I don't doubt that the quality of the printed pages is good - I love Hewlett Packard printers, it's just that if you print a lot of stuff, you really need to get a printer (even second-hand, if you can find one) that was originally designed to do some serious printing. I found a second-hand HP printer (I love HP printers) that is rated for 12,000 pages per month; not like I would ever print that many pages per month, but it is kind of cool to know that you could if you wanted to.
Office Depot's site has page counts on all the refills - I found it helpful when shopping around for a printer. To some people, page counts per cartridge don't matter - they don't print enough stuff to have that matter. But to many of us, it does make a big difference, and it is surprising how expensive the ink is for the really inexpensive printers.
It's only a ripoff if you don't consider the whole picture. Consider that soft drink for $1 a bottle is easily 10x the cost of the materials (mostly sugar and water). But what you're paying for is the FRIDGE at the store that keep it cold and the CONVENIENCE from not lugging around a bottle of water until you needed it. Convenience has a price. You can't simply look at the raw materials to determine value.
:-)
Look at it this way, there is 2c worth of wheat and yeast and water in a loaf of bread. They charge $2 for it. Where did the other $1.98 go? Into the cost of preparing and cooking and packaging and marketting and transporting and storage and the sales clerks salary. So what if there is 0.01c worth of water in a $1 bottle? You've still gotta pay for all the other costs including a much more expensive storage cost (refrigerated).
PS: I don't buy bottled water, I prefer juice
These high prices are just a result of rampant piracy in the ink industry. College students are especially guilty of downloading ink from Kazaa and sharing it with their friends.
"Leave the strategizing to those of us with planet-sized brains." -Tycho
that your printer doesn't require a magnum of ink!
They did an episode on bottled water. It turns out that bottled water is NOT tested or regulated by any government agency unless it crosses state lines, but tap water is constantly tested. The federal government has over 100 people that test tap water, but less than one person to test bottled water.
In an independent study that they quoted, more than half the brands of bottled water would not have passed tap water quality specs.
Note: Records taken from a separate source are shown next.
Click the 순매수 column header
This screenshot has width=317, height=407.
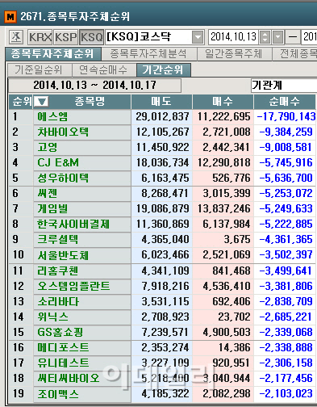(x=285, y=102)
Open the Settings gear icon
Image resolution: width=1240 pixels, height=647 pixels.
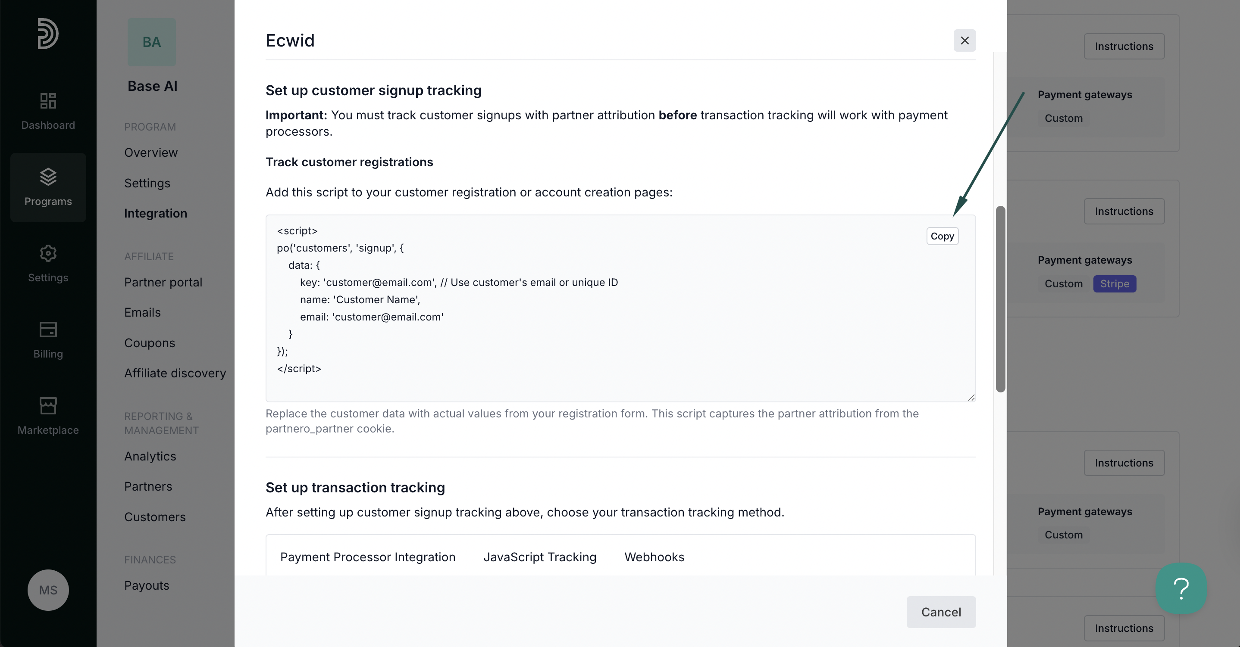point(48,253)
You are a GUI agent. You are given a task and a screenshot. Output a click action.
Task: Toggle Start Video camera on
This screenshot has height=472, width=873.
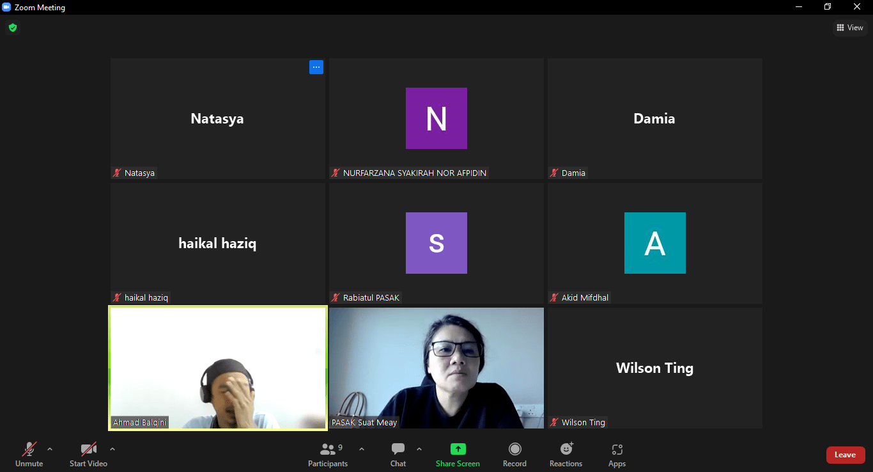point(88,455)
The funny part of the ep was when they went to a NYC restaurant and had a "water steward" BS'ing people into paying $8 for a bottle of water from the hose in the alley with a phony label on it; people were making up all kinds of BS about how "sparkling" and "crisp" it was, and how they each had a different character even though we knew they all came from the same hose.
Around here (Ann Arbor, MI), the tap water is VERY good tasting; I bought some bottled water in Chicago a couple of weekends ago and it tasted FAR worse than what comes out of the tap here. I actually think the tap water tastes better than the bottled stuff, but people still buy the bottles.
Also, Aquafina/etc is NOT distilled, it's merely filtered. Taste distilled water sometime; it's nasty. Aquafina is just Pepsi with no carbonation or flavoring; really, it comes from the same lines, it's the water that they normally use to mix soda. So you can pay $1 for a bottle of Pepsi, or $1 for a bottle of Pepsi without the additives.